Laurent Ballesta est un photographe sous-marin français, naturaliste et biologiste de formation. Depuis des décennies, il mène des expéditions au long cours pour explorer et documenter les océans, de l’Antarctique à la Polynésie. Stéphane Tallon, directeur du musée de la photographie Charles Nègre, le présente comme le spécialiste mondial de l’image sous-marine et un ambassadeur de la cause des océans.
Qu’est-ce que la plongée à saturation ?
C’est une technique empruntée à la plongée industrielle, celle des scaphandriers des plateformes pétrolières. Passé quelques heures en profondeur, le corps est saturé : la durée de décompression ne dépend alors plus que de la profondeur, environ quatre jours pour 120 mètres. Le plongeur vit dans un caisson maintenu à la pression du fond, ce qui lui permet de replonger aussitôt.
Combien de temps a duré le projet « 700 requins dans la nuit » ?
Cinq années. Laurent Ballesta et son équipe sont retournés chaque fin de printemps sur l’atoll de Fakarava, en Polynésie française, pour documenter le rassemblement annuel des mérous et la prédation nocturne des requins. La ponte, qui ne dure que trente minutes par an, n’a été correctement photographiée qu’à la quatrième année, la cinquième servant à confirmer.

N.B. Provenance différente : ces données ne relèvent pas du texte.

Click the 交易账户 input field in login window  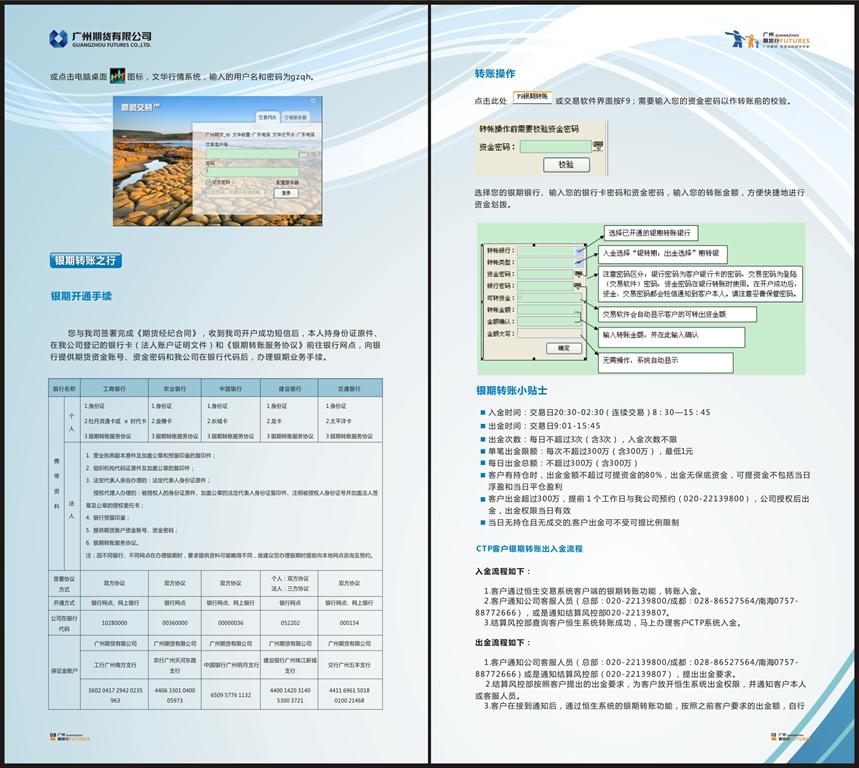click(252, 152)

Pourquoi les fonds antarctiques sont-ils colorés ?
Laurent Ballesta décrit un paradoxe : en surface, l’Antarctique est le plus grand désert du monde, avec moins de dix espèces vivant sur le continent. Sous l’eau, rien qu’en Terre Adélie, 9 000 espèces sont décrites, et les décors évoquent des récifs coralliens, avec gorgones, coraux et éponges. La diversité augmente avec la profondeur, à l’inverse d’un récif tropical.

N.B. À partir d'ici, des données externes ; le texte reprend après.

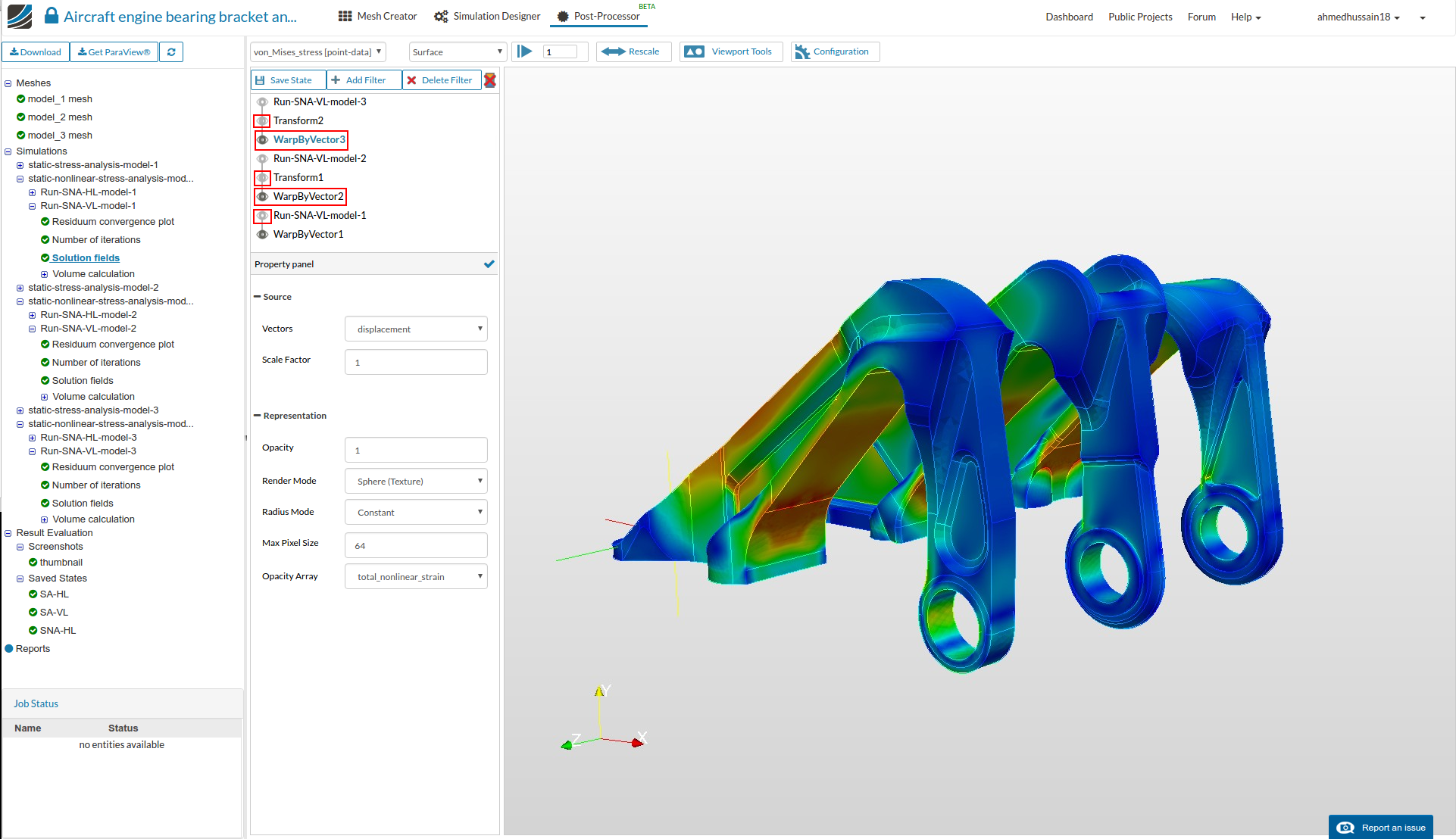Open the Configuration tools button

pyautogui.click(x=834, y=51)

Comment photographie-t-on sous l’eau, la nuit ?
En éclairant très peu. Laurent Ballesta travaille à 12 000 ISO pour capter les lueurs naturelles de la lune, ce qui l’oblige à réduire fortement ses éclairages artificiels sous peine de brûler l’image. Il compare cela aux phares d’une voiture : trop de lumière devant, et tout le reste devient noir. L’ambiance nocturne est ainsi préservée, et le comportement des animaux aussi.

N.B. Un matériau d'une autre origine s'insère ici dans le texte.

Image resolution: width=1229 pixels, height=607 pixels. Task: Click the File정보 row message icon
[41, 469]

Où voir l’exposition « Mers et Mystères » ?
Au musée de la photographie Charles Nègre, 1 place Pierre Gautier à Nice, au milieu du cours Saleya. Le musée est ouvert du mardi au dimanche, de 10 h à 18 h en continu. Stéphane Tallon indique dans l’épisode que l’exposition est visible jusqu’à fin septembre, accompagnée de la projection du film documentaire Planète Méditerranée.